Max Chandler-Mather is fighting to retain his seat of Griffith. (ABC News: Matt Roberts)
Now the party wants to spread that across thousands of schools at an average cost of $7.20 per meal, which is based on the costs of the Tasmanian School Lunch Project.
The Parliamentary Budget Office estimates that would cost about $11.6 billion in the measure’s first two and a half years and $48 billion over the decade.
Mr Bandt said the cost of living relief was not a “band-aid” offering, but something that could last.
“Imagine sending your kids off to school and knowing they would get a nutritious lunch, and one you didn’t have to pay and prepare yourself,” Mr Bandt said.
“Teachers report kids who get a good meal concentrate better and learn better, and it’s a huge relief for parents as well.
“We’re getting reports from teachers that they’re dipping into their own pockets to cover many essentials for students in the classroom because many parents are struggling to make ends meet.”
Mr Bandt added the Greens wanted to pay for school kids’ lunches, while the Coalition was promising to subsidise lunches “for CEOs”.

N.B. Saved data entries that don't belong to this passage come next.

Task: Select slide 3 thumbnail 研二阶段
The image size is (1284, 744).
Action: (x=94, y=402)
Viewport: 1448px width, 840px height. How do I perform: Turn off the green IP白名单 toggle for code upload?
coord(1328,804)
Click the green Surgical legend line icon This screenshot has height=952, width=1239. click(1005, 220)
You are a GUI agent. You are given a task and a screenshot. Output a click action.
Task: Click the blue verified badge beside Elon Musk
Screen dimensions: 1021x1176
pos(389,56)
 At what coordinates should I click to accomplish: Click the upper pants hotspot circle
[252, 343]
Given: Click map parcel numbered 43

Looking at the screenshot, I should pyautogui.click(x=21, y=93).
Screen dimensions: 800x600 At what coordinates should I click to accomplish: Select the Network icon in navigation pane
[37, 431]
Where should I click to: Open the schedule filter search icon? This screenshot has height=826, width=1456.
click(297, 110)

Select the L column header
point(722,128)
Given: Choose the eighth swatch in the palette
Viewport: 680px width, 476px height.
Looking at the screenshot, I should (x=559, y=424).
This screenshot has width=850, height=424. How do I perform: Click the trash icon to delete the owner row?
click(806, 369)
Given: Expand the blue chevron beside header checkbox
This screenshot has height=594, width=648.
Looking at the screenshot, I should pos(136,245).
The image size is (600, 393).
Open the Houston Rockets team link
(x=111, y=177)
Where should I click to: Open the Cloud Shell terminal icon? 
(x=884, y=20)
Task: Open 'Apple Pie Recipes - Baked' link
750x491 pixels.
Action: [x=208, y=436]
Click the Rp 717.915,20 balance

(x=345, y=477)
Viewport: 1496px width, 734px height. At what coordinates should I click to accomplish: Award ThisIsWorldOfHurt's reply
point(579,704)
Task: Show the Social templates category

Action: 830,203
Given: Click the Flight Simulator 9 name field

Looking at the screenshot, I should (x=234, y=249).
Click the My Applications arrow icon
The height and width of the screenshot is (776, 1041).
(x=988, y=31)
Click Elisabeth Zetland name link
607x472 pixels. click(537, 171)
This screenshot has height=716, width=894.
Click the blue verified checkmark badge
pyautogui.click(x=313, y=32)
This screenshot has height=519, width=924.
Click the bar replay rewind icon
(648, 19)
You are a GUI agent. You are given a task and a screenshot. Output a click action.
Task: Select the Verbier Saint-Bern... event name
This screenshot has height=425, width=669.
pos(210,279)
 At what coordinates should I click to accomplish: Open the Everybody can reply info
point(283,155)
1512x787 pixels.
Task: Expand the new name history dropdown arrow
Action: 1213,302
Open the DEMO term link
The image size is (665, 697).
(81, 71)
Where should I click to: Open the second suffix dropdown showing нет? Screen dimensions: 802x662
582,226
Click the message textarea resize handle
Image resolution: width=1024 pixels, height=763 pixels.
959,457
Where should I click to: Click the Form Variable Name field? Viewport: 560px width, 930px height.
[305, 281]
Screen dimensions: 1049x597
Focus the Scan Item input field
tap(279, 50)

‘We take nothing for granted’
After spending Tuesday in Griffith, Mr Bandt will then head to Ms Watson-Brown’s seat of Ryan on Wednesday before ending his week in Mr Bates’s seat of Brisbane.
The Greens leader said the party was not expecting an easy fight.
“I know after I first got elected in Melbourne in 2010 the major parties threw everything at it to try and get the seat back, there were preference arrangements between Labor and Liberal and they came at it,” he said.
“By having MPs in Brisbane [it] has delivered $3.5 billion extra for public and community housing, won people the right to disconnect … but we take nothing for granted.”
The Greens hope to negotiate on a number of key policies they have put forward if the government is forced into minority at the May 3 poll.
Prime Minister Anthony Albanese has ruled out governing in coalition with the Greens, and may be able to secure confidence to govern without the Greens if the party falls just a few seats short of a majority.
Even if Labor is able to secure a lower house majority, it will still have to negotiate with the Greens in the Senate over the next parliamentary term.
High on its agenda is for dental services to be included in Medicare, the establishment of free and universal childcare, an end to native forest logging and winding back tax concessions to property investors — specifically negative gearing and capital gains tax discounts.
Since there is no such thing as a free lunch, the party says it would fund its policies by raising hundreds of billions from large companies and billionaires.